Esta nueva realidad, que al menos se supone en el entorno del club, ofrece la mejor de las perspectivas a los futbolistas marcados con un asterisco especial. Es el caso de Riqui Puig, quien tuvo una presentación soberbia ante el Tottenham; es la esperanza de Palencia, que de descartado y transferible tiene la ocasión de agarrarse a una última oportunidad… Y de los Oriol Busquets y Aleñà (ausentes de la gira por lesión) o Ruiz y Mateu Morey.

La cantera, con el consentimiento de Valverde y el empuje de Abidal en consenso, se supone, con Pep Segura parece recuperar el pulso perdido en los últimos años y solamente un traspaso de Cillessen podría romper esta filosofía por cuanto existe unanimidad en considerar que la portería necesita un suplente de primera calidad y no hay atrevimiento con colocar a las espaldas de Ter Stegen a un joven inexperto del fútbol base.

SOLVENCIA

Ernesto Valverde dejó traslucir en la previa del estreno frente al Tottenham su disgusto por la venta inesperada de Paulinho y mandó un mensaje claro respecto a sumar al centro del campo a un futbolista contrastado… Pero para entonces el entrenador ya sabía que el capítulo de fichajes se había restringido en los planes del club.

Sin ocultar el disgusto por el descenso del filial, el área deportiva del club maneja informes contrastados durante meses del crecimiento de algunos jugadores de la cantera con calidad para aspirar a hacerse con un puesto en los planes del técnico y si la recuperación de Munir es una señal, el caso de Digne es aún más evidente.

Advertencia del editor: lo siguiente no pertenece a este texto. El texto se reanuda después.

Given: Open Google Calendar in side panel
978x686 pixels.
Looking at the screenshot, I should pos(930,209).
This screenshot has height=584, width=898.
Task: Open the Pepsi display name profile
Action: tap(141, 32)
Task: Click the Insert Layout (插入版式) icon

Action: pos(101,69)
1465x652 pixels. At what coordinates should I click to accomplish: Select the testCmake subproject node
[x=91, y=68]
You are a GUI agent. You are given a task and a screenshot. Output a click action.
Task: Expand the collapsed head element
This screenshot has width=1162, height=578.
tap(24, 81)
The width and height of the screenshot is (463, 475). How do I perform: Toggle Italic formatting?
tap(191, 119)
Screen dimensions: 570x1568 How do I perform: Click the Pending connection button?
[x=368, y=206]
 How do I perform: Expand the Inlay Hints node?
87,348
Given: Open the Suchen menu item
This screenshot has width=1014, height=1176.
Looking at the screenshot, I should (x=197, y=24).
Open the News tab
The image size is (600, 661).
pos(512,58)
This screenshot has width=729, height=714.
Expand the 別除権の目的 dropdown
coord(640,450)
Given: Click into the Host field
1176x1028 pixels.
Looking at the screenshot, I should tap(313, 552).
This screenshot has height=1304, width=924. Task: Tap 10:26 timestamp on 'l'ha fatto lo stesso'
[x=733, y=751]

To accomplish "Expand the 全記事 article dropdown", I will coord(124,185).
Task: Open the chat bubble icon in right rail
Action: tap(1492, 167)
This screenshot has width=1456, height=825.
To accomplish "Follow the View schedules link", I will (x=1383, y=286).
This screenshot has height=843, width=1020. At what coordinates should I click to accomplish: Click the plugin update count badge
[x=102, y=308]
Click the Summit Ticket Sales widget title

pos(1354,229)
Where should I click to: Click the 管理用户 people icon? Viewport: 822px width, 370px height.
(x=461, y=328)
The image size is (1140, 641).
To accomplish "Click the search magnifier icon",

El Barça no tenía en la agenda el traspaso del lateral cuando acabó la pasada campaña. El francés tenía asumido su rol secundario en el equipo a la sombra de Jordi Alba pero verse fuera de la lista de la selección francesa que conquistaría después el Mundial en Rusia cambió sus planes. Lucas, antes de marchar de vacaciones, pidió al club que se atendiesen ofertas por él y aunque la Juventus se planteó su incorporación, la llamada del Everton concluyó sin esperas su etapa culé.

Su fichaje costó 16,5 millones de euros que se superarán ligeramente con su traspaso. Ya amortizados 6,6 millones de lo que se pagó por él al PSG, el beneficio económico se calcula por encima de los 12 millones, contando también con el ahorro de su salario, estimado en los 4 millones brutos… que será lo que se pagará a Malcom.

Y si, finalmente, se consigue como se pretende traspasar a André Gomes y Aleix Vidal, los beneficiados apuntan a ser los Aleñá y compañía. A la sombra de Arthur, Lenglet y Malcom y a la espera del mediocampista solicitado por Valverde… Algo parece estar cambiando en el Barça.